** LISTED ENTRIES follows **

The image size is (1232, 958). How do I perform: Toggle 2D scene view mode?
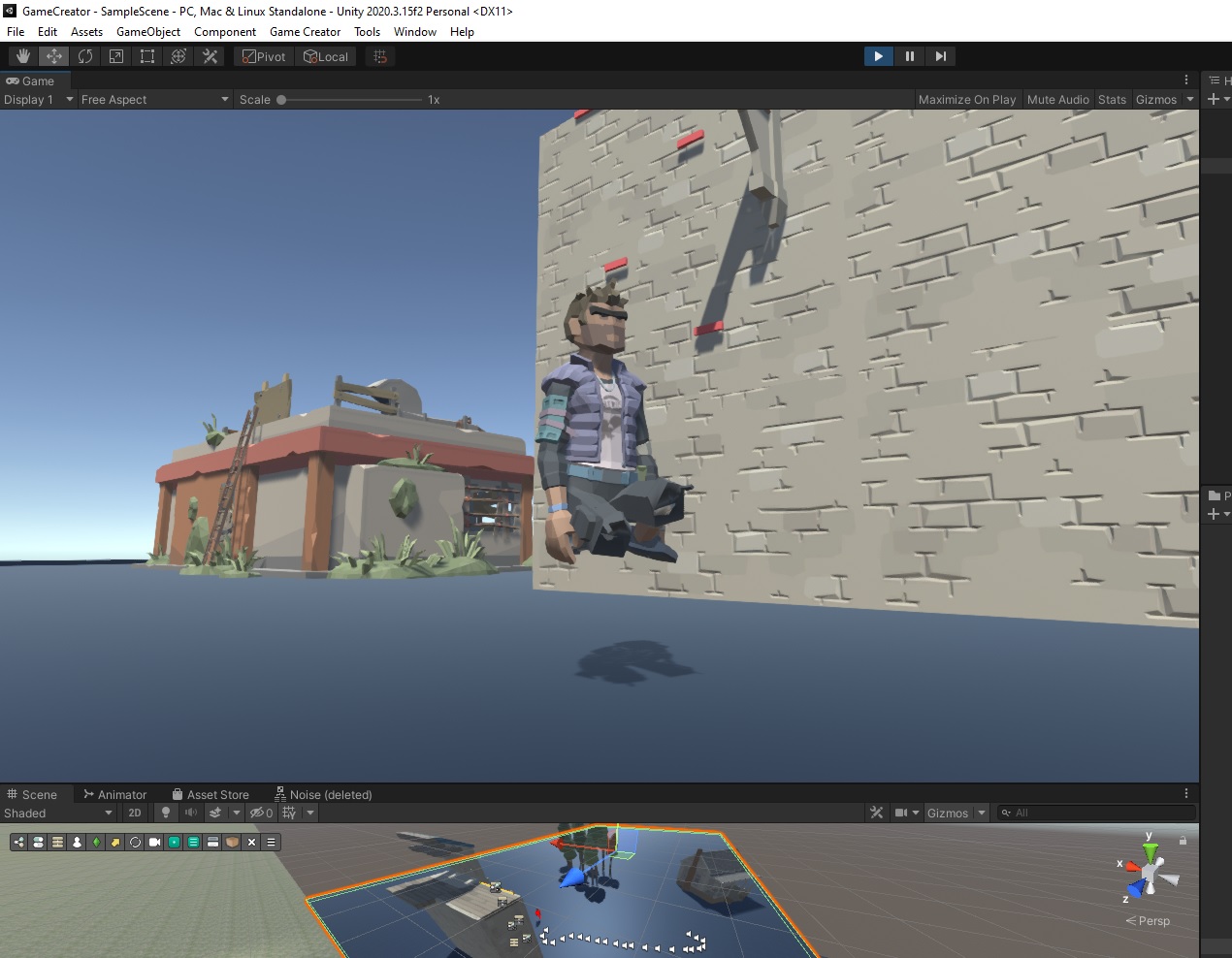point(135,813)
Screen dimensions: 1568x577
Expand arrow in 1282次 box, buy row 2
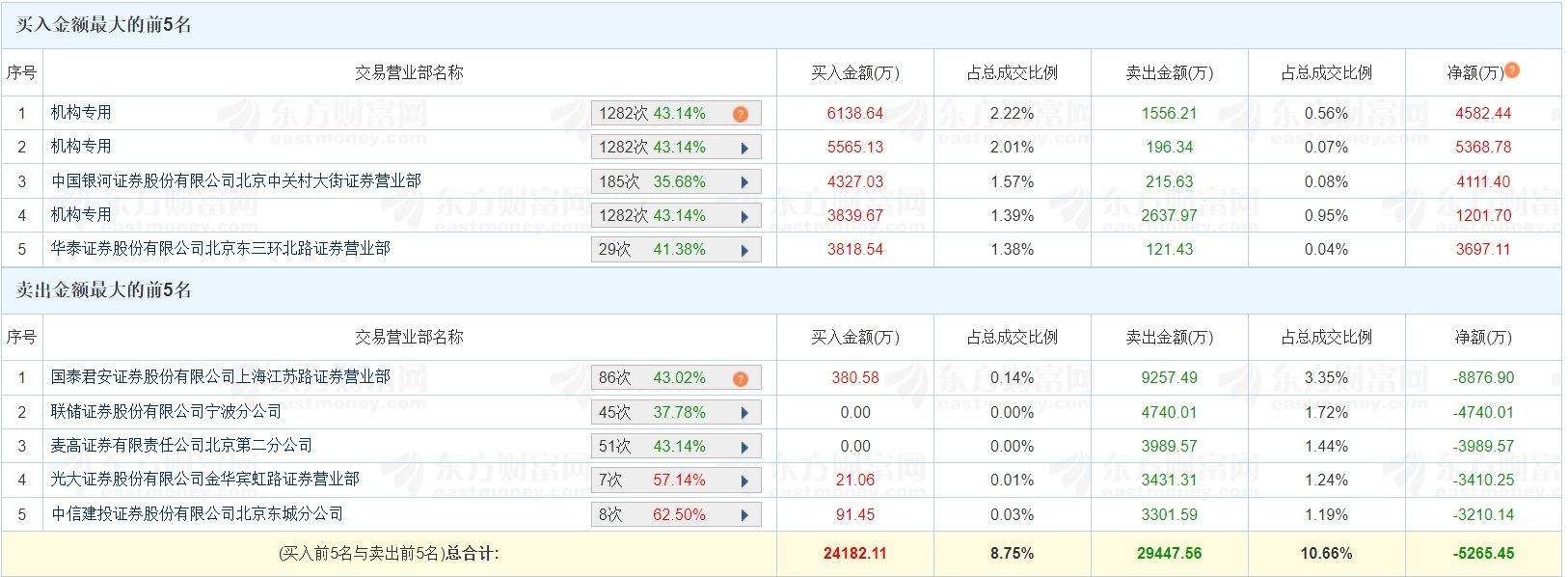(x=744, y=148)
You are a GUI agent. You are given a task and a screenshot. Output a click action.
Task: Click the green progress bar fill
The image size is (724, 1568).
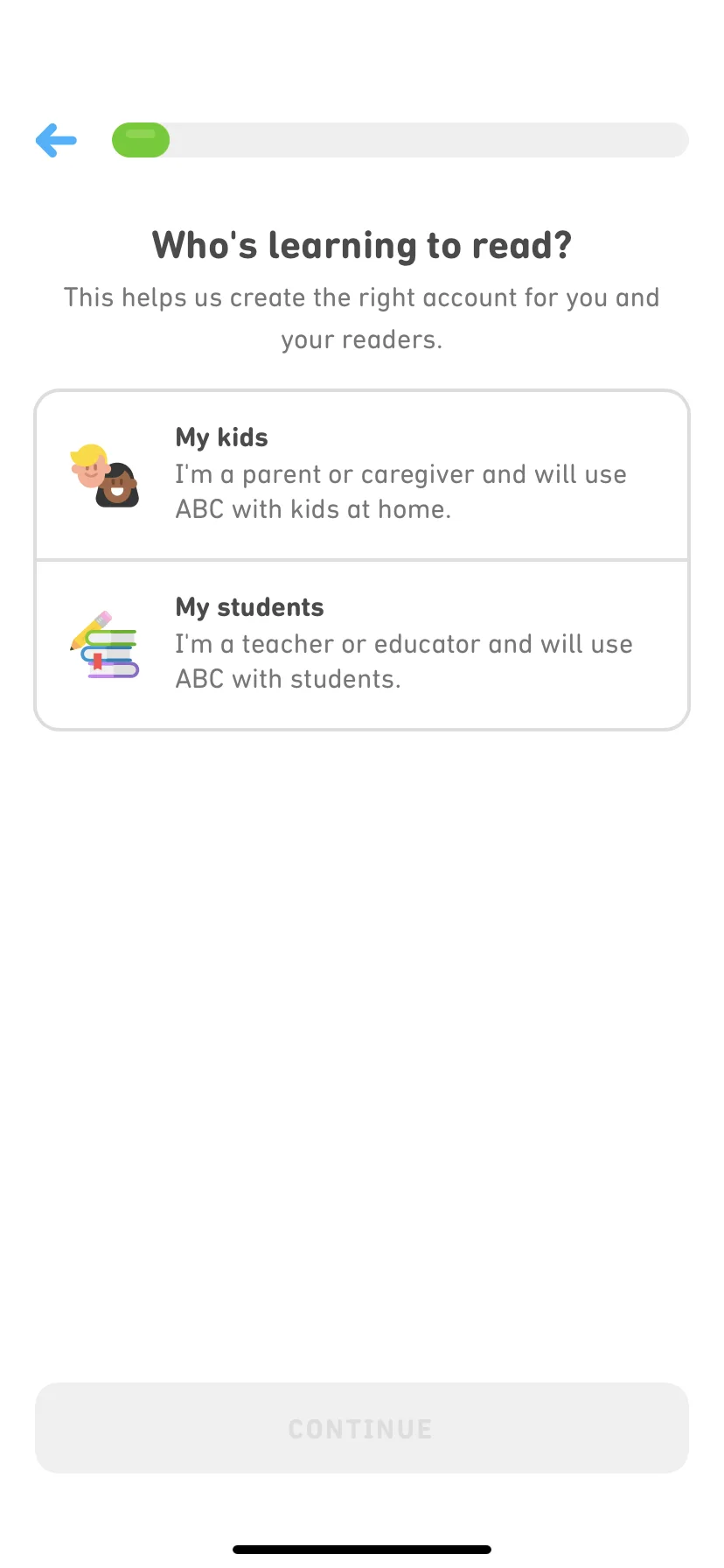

** End of LISTED ENTRIES **

**THE TASK**
Please set down, word for word, the lines starting at the line that holds "Task: Click the green progress bar fill" and running to the end of the listing, with no pictures.

**EXPECTED OUTPUT**
Task: Click the green progress bar fill
The image size is (724, 1568).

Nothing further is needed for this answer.